The principal claims of the application in suit involve method claims for identifying a trait of a bovine subject from a nucleic acid sample. In particular, the invention made use of single nucleotide polymorphisms (SNPs).
In its decision, the Federal Court rejected Meat & Livestock Australia’s (MLA) principal grounds of opposition to the grant of the patent, the result being that the application may proceed to grant subject to amendments to address issues of clarity and definition.
MLA’s principal ground of opposition was that the claims of the patent did not satisfy the “manner of manufacture” requirement, that is, the patent application did not claim patentable subject matter.

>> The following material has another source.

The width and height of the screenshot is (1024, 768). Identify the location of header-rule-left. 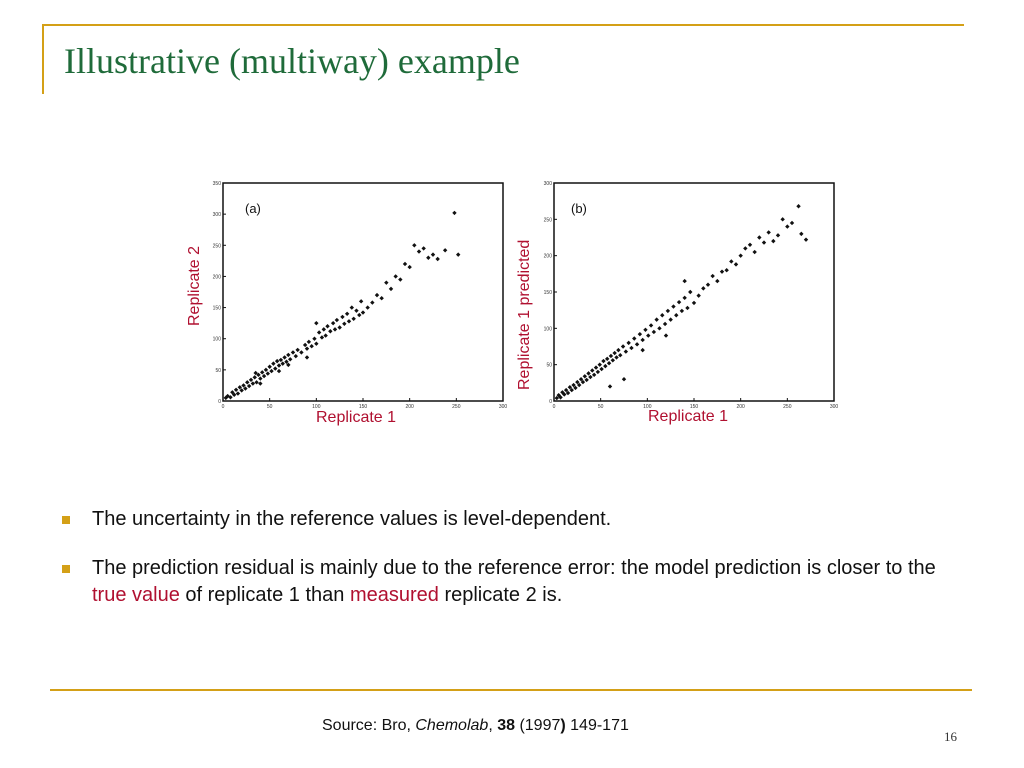
(43, 59).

MLA had argued that the invention was merely the discovery and use of naturally occurring polymorphisms (ie, SNPs) in nucleotide sequences that are associated with naturally occurring traits. His Honour rejected that argument and found that the principal claims were not simply directed to the SNPs or their association with the trait per se. The Federal Court distinguished the High Court’s decision in D’Arcy v Myriad Genetics Inc  HCA 35 (Myriad), which found that claims to certain isolated nucleic acids were not patentable subject matter. It was noted that all members of the High Court in Myriad were concerned with what in substance was claimed. In this case, the Court found that the invention as claimed involved the practical application of a naturally occurring phenomenon to a particular use.
Of note, MLA also argued that the patent, if granted, would have a chilling effect on future research in the livestock industry in Australia and would be contrary to the interests of the Australian public. The Court found that there was no cogent evidence to support that contention. Further, the Court noted that the breadth of the claims in a separate patent, of which MLA was a co-owner, hardly sat well with MLA’s “chilling effect” argument.
The decision provides assurances that claims directed to the application of genetic material to a particular use continue to be patentable in Australia.